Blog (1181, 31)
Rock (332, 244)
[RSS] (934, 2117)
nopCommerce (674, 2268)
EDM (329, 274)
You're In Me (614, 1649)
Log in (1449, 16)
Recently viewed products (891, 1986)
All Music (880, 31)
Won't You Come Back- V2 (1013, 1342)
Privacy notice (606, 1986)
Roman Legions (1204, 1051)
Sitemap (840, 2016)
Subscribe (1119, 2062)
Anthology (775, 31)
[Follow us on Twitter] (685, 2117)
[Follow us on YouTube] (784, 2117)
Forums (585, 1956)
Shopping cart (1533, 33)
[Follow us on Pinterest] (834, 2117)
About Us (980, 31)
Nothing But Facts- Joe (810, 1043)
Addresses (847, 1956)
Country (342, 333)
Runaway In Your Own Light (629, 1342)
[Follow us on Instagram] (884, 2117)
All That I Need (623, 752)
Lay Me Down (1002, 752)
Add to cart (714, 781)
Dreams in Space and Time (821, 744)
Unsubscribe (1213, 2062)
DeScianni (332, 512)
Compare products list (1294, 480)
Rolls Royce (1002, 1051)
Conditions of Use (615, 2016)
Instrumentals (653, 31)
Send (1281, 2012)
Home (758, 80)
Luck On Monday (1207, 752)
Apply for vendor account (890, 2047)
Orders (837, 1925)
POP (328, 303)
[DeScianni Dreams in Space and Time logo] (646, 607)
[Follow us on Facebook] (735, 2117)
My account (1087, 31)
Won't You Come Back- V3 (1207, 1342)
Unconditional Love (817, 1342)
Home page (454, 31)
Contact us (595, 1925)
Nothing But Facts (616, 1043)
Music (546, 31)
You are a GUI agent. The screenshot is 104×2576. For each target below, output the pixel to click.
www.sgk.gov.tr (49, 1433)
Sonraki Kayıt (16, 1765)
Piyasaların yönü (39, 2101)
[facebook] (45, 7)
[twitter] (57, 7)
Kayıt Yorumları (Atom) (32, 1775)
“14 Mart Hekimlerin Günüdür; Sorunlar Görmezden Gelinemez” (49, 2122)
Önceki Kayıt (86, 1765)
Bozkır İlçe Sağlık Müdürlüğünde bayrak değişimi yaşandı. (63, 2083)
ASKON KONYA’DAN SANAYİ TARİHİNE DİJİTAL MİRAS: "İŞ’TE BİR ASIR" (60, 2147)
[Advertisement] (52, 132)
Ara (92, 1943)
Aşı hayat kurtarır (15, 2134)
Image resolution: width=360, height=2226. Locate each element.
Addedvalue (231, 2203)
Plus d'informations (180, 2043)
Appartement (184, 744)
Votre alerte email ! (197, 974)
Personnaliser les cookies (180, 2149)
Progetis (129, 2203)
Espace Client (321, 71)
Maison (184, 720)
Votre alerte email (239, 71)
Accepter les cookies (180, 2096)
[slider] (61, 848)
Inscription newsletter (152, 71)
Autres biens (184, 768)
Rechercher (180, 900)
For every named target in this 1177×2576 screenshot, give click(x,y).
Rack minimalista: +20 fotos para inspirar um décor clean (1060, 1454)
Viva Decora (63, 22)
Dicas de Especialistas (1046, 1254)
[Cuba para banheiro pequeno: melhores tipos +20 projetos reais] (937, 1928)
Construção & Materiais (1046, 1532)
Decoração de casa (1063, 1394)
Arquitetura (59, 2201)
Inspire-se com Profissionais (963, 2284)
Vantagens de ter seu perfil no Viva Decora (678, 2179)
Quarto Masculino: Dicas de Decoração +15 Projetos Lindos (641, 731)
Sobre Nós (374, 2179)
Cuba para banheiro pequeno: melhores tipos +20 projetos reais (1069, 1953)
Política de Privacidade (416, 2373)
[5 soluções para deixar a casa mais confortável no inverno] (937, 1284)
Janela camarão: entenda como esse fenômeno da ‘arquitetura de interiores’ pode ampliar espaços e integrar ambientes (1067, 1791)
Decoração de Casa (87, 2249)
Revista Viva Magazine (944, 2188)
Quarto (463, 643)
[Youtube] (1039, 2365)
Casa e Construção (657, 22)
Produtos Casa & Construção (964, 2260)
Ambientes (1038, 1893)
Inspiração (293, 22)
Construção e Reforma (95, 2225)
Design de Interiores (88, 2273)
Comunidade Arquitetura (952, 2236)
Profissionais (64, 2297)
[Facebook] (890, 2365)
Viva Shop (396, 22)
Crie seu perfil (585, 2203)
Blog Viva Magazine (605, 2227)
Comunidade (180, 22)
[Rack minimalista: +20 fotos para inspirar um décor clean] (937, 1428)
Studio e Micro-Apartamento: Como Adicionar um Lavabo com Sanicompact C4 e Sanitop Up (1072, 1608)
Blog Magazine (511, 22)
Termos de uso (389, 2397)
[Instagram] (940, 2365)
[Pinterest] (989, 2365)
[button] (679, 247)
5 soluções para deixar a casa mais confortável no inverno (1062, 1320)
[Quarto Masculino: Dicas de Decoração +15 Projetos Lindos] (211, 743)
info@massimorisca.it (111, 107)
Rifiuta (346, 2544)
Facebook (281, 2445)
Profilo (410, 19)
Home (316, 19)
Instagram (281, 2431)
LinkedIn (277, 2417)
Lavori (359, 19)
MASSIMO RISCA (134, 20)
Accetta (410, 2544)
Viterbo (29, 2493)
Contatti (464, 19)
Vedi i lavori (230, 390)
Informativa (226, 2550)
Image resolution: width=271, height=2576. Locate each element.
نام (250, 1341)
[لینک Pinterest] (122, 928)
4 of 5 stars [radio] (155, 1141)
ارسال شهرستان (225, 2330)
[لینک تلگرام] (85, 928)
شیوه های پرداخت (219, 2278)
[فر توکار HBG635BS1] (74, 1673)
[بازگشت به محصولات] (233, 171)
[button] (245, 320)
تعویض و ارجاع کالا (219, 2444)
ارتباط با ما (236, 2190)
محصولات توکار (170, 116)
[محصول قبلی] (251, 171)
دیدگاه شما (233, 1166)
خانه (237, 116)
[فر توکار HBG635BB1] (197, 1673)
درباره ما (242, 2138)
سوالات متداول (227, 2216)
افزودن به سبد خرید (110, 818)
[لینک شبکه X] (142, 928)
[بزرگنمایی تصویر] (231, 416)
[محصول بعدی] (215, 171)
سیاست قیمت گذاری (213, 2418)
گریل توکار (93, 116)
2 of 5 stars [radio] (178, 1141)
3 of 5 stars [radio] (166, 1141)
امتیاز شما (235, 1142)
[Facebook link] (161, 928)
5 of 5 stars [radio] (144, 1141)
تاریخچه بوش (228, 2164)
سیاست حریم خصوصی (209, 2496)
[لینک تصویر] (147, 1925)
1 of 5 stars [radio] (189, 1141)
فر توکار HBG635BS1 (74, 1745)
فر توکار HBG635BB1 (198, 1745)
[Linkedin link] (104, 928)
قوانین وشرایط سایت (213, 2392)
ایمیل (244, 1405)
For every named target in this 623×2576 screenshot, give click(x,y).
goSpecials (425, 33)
+--
» **What is being asked**
Return, please, the lines of the data from the first through the line containing "Contact us (595, 1925)", both kept, exactly as they stand and nothing more.

» **Your solution**
Blog (1181, 31)
Rock (332, 244)
[RSS] (934, 2117)
nopCommerce (674, 2268)
EDM (329, 274)
You're In Me (614, 1649)
Log in (1449, 16)
Recently viewed products (891, 1986)
All Music (880, 31)
Won't You Come Back- V2 (1013, 1342)
Privacy notice (606, 1986)
Roman Legions (1204, 1051)
Sitemap (840, 2016)
Subscribe (1119, 2062)
Anthology (775, 31)
[Follow us on Twitter] (685, 2117)
[Follow us on YouTube] (784, 2117)
Forums (585, 1956)
Shopping cart (1533, 33)
[Follow us on Pinterest] (834, 2117)
About Us (980, 31)
Nothing But Facts- Joe (810, 1043)
Addresses (847, 1956)
Country (342, 333)
Runaway In Your Own Light (629, 1342)
[Follow us on Instagram] (884, 2117)
All That I Need (623, 752)
Lay Me Down (1002, 752)
Add to cart (714, 781)
Dreams in Space and Time (821, 744)
Unsubscribe (1213, 2062)
DeScianni (332, 512)
Compare products list (1294, 480)
Rolls Royce (1002, 1051)
Conditions of Use (615, 2016)
Instrumentals (653, 31)
Send (1281, 2012)
Home (758, 80)
Luck On Monday (1207, 752)
Apply for vendor account (890, 2047)
Orders (837, 1925)
POP (328, 303)
[DeScianni Dreams in Space and Time logo] (646, 607)
[Follow us on Facebook] (735, 2117)
My account (1087, 31)
Won't You Come Back- V3 (1207, 1342)
Unconditional Love (817, 1342)
Home page (454, 31)
Contact us (595, 1925)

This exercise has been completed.